Magdeburg l Blaue Säule in Sicht - Tritt auf die Bremse. Viele Autofahrer fürchten Tempoblitzer, wenn sie die neuen, vier Meter hohen Türme am Straßenrand sehen. Betreiber Toll Collect versichert hoch und heilig: Mit den Säulen werden einzig und allein die Lkw-Maut und keine Temposünder erfasst. So sagt das auch das Innenministerium. „Sie wurden und werden nicht für Geschwindigkeitsmessungen genutzt“, versichert Sprecher Stefan Brodtrück. So kennt das auch der ADAC und warnt vor hektischem Bremsen.

Ab 1. Juli müssen Lkw auch auf allen Bundesstraßen Maut zahlen. Bisher war die Abgabe allein auf Autobahnen und einigen vierspurigen Bundesstraßen fällig. Der Bund bittet alle Laster ab 7,5 Tonnen zur Kasse. Die normalen Umzugslaster fallen also nicht darunter.

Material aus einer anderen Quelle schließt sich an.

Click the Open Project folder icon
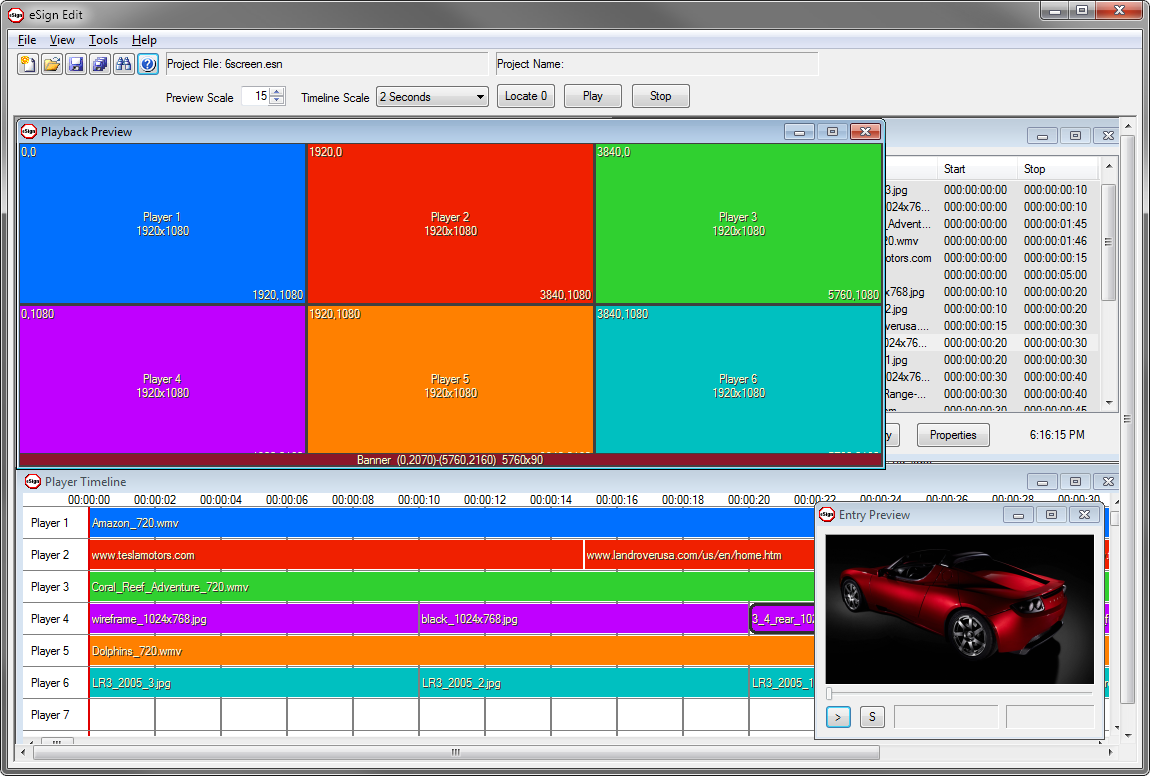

An 48 Stellen stehen die blauen Säulen in Sachsen-Anhalt. So an der B 71 in Gardelegen, Born und Groß Ammensleben; an der B 184 in Wahlitz, Gommern und Zerbst oder an der B 246a in Möckern, Sülzetal und Schönebeck. In Magdeburg wird an der B 1 und an der B 81 gemessen. In ganz Deutschland stehen 621 Säulen.

Kameras messen Größe

Wenn auch nicht geblitzt wird - fotgrafiert wird erstmal jeder, egal ob Pkw, Bus oder Laster. Die Kameras messen aber die Größe der Fahrzeige. „Die Software erkennt sofort, ob es sich um große oder kleine Fahrzeuge handelt - die Daten der kleinen werden sofort gelöscht“, sagt Claudia Steen, Sprecherin von Toll Collect. Überwacht wird das auch von der Bundestatenschutzbeauftragten.

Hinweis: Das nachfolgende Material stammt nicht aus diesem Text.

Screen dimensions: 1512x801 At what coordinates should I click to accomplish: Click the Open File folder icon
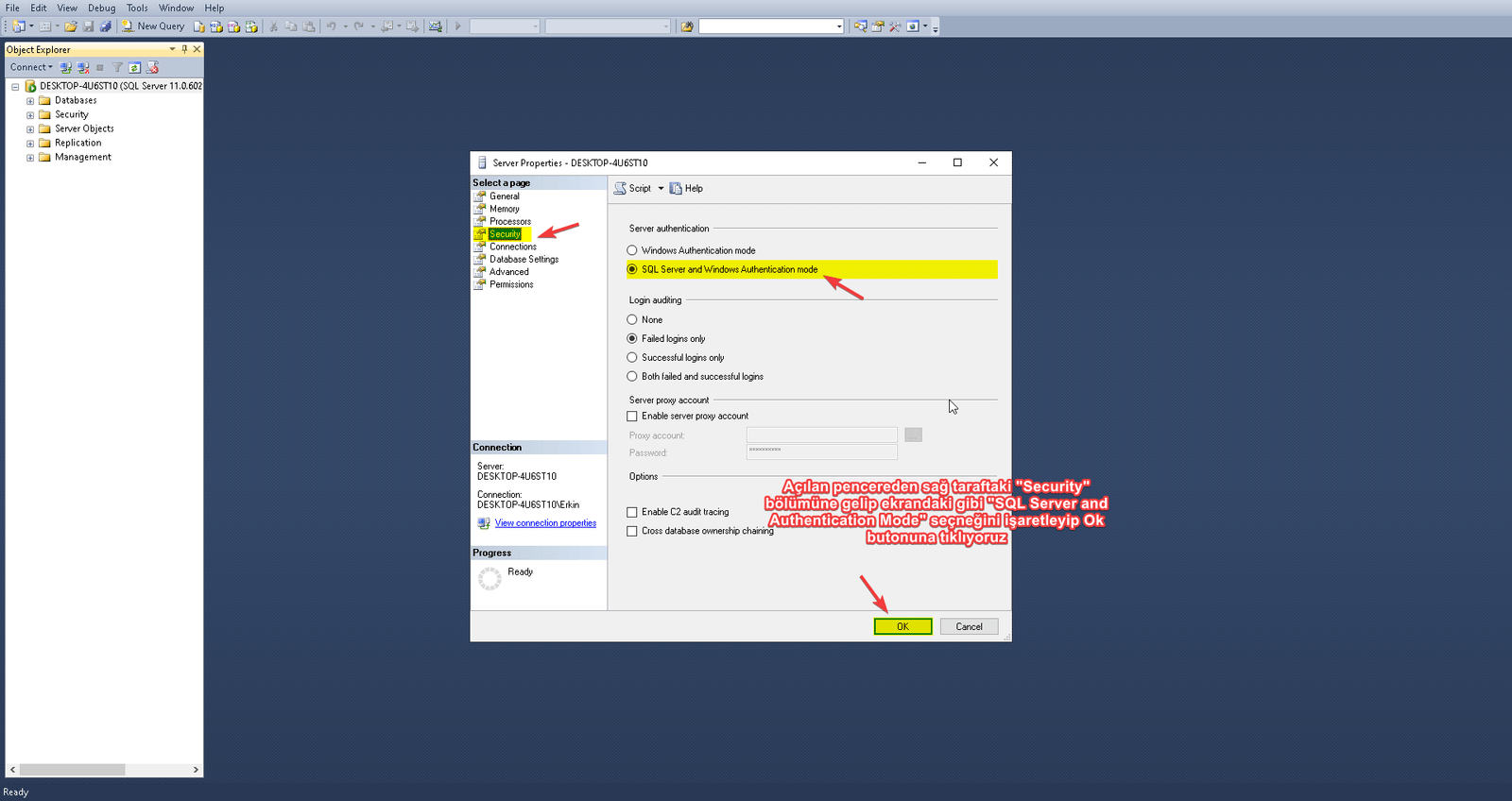pyautogui.click(x=71, y=26)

Die Säule erkennt zudem blitzschnell, ob für einen Laster Maut bezahlt wurde. „Das ist Hochleistungstechnik“, sagt Steen. Die meisten Lkw haben mittlerweile Rechner an Bord, die die Daten an die Säule funken. Auch manuell gebuchte Maut wird sofort von der Recherntechnik erkannt. Nur die Daten von Mautprellern würden gespeichert und ans Kontrollzentrum nach Berlin gesendet, versichert Toll Collect. Dann bekommem die Betroffenen Chance auf Stellungnahme. Wird nicht gezahlt, wird die Maut nacherhoben. Obendrein bekommt das Unternehmen einen Bußgeldbescheid vom Bundesamt für Güterverkehr. Fällig werden Strafen zwischen 200 und 400 Euro.

Der Lkw-Mautsatz beträgt im Schnitt 14 Cent je Kilometer. Die Branche rechnet mit einer Kostensteigerung von etwa 16 Prozent. Betroffen sind gut 140.000 Laster aus 30.000 in- und ausländischen Speditionen. Der Bund rechnet mit Einnahmen von 6,6 Milliarden Euro. 88 Prozent gehen in die Staatskasse (für den Straßenbau), 12 Prozent an Betreiber Toll Collect.

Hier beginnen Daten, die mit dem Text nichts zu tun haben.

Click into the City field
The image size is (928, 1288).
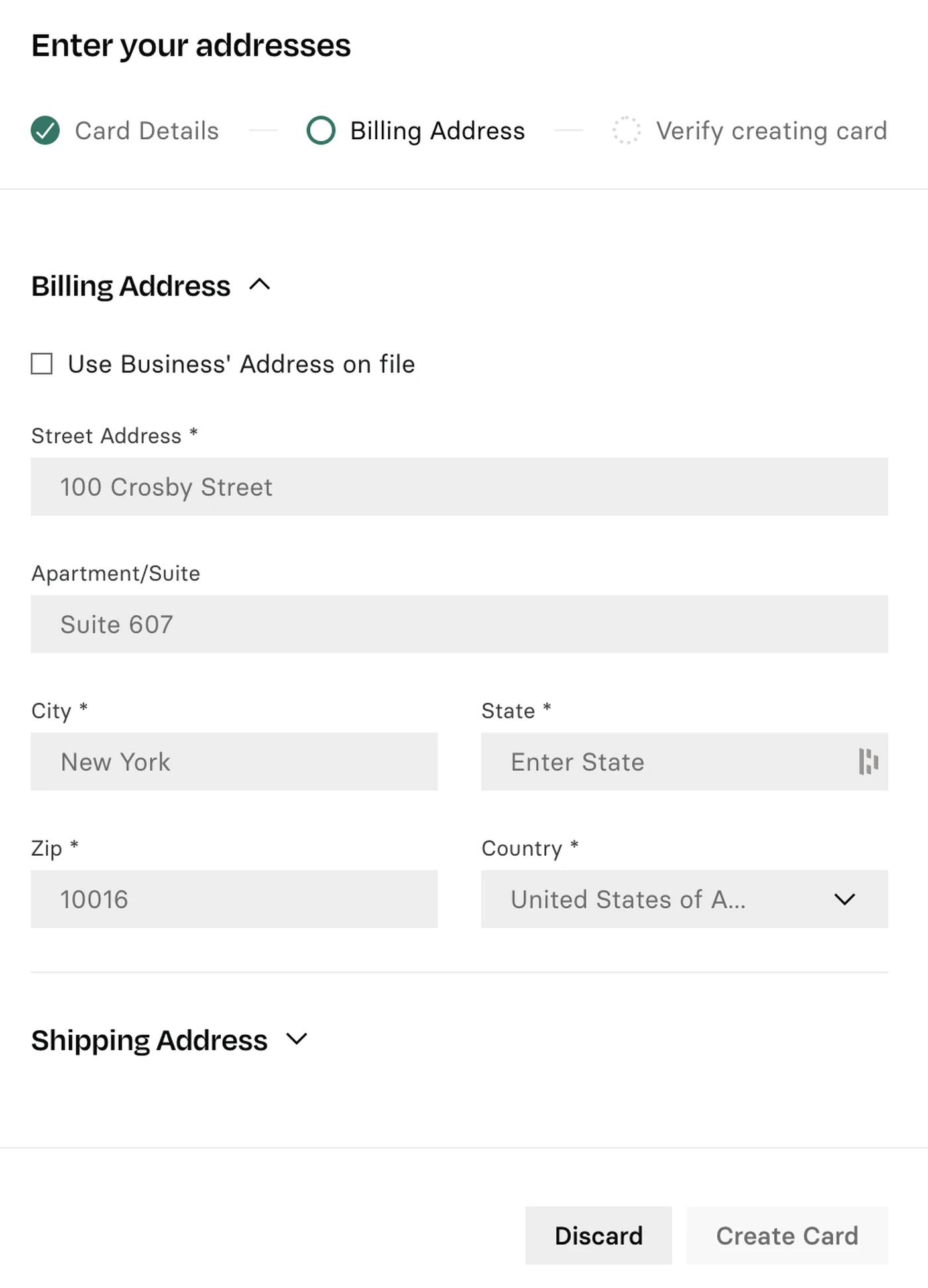coord(234,762)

Laster auf kostenlosen Landstraßen

Einige Spediteure rechnen damit, dass Laster auf kostenlose Landstraßen ausweichen. In Sachsen-Anhalt kann das etwa die gut ausgebaute L 63 von der A 14 über Calbe nach Dessau betreffen. Das Verkehrsministerium will Verlagerungen untersuchen und 2019 Ergebnisse vorlegen.

Beschlossen ist auch eine Pkw-Maut für Autobahnen. Es läuft das Vergabeverfahren. Doch ehe die elektronische Erfassung startet, wird es wohl noch zwei Jahre dauern.